Result: The party *finally* scouts Water to find it utterly destroyed. And, since Water ended up getting most of the loot from Air ('why' would take too long to explain, but was part of the whole holding-companion-hostage thing), that meant that Fire now has most of Water *and* Air's loot as well. So the party misses the loot and xp they would have gotten by attacking Water, and because Fire has it *all* now, they are even more nervous about attacking Fire. And are very, very aware of the effects too many further delays might have on the game...: )

Use your imagination. *Play* the opponent, and work out what is happening as the PCs delay, hesitate, and dawdle. Then hit them with the consequences.

Done properly, it works out a lot better than mere random encounters.

--Oh, and random encounters have a serious flaw in them: 1) they either happen many times per day and are boring, or 2) they happen only once or twice at most per day--which allows the casters to power-dump their spells during the encounter, essentially reducing the risk of the battle significantly. A real pita, that.
 



galaga88 said:
According to the RAW, you roll a % chance (usually around 10%) every hour. On a long trip, that could come out to a lot of rolls and potential encounters. Combined with the high XP rates, my PCs are almost gaining more levels in the wilds than they are on the actual adventure. I've switched to a roll three times a day (morning, afternoon, night).

I recommend exactly what you're doing. The encounter rates in the DMG are way too high, and really poorly thought out.

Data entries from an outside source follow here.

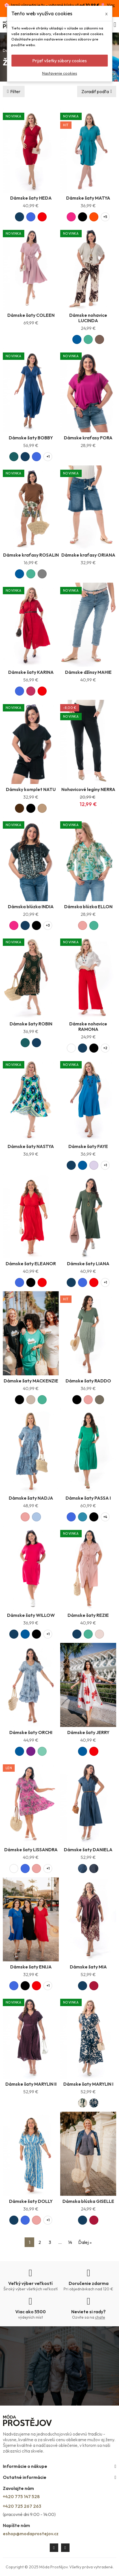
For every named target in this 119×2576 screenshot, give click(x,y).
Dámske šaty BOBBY (31, 438)
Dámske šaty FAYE (88, 1146)
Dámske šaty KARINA (31, 672)
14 (70, 2242)
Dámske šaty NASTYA (31, 1146)
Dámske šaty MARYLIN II (31, 2084)
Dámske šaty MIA (88, 1967)
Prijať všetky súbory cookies (59, 60)
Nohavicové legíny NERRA (88, 789)
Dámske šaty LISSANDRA (31, 1849)
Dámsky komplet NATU (31, 789)
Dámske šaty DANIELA (88, 1849)
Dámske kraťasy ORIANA (88, 555)
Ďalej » (85, 2242)
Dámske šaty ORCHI (30, 1732)
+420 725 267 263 (22, 2506)
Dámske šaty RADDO (88, 1381)
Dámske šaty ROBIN (31, 1024)
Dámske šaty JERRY (88, 1732)
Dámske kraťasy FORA (88, 438)
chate (100, 2317)
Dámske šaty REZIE (88, 1615)
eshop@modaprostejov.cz (31, 2533)
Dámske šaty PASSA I (88, 1498)
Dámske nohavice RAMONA (88, 1026)
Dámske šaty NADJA (31, 1498)
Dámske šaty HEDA (31, 198)
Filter (15, 91)
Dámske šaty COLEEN (31, 315)
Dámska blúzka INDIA (31, 906)
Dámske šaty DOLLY (31, 2201)
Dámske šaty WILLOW (31, 1615)
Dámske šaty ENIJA (31, 1967)
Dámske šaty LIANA (88, 1263)
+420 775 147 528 (21, 2496)
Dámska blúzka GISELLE (88, 2201)
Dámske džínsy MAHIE (88, 672)
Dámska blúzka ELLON (88, 906)
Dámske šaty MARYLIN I (88, 2084)
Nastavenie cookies (59, 73)
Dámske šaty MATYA (88, 198)
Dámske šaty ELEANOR (31, 1263)
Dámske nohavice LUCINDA (88, 317)
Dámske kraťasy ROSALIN (31, 555)
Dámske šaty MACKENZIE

I lean on 1st Ed. encounter rates, with somewhere between 3 and 6 checks per day, depending on dangerousness.
 

If your target is to tell the players that they are wandering the wilderness to much, you can still do your frequent encounters, but since they probably killed all the big beasts, now they only encounter dire rats, small monstrous spiders and similar critter. They have to waste time fighting them, but they get no Xp because they are too low CR.

Anyway, even if you fast-forward the trip back to town to replenish resources, remember that to the characters it costs precious time, which the enemies are going to use to their advantage. If the PC group retreats from the dungeon every two rooms, they should not easily restatr from the latest spot without some new surprise or change to the rooms they cleared before (IOW, the world doesn't stand still, waiting for them to come back).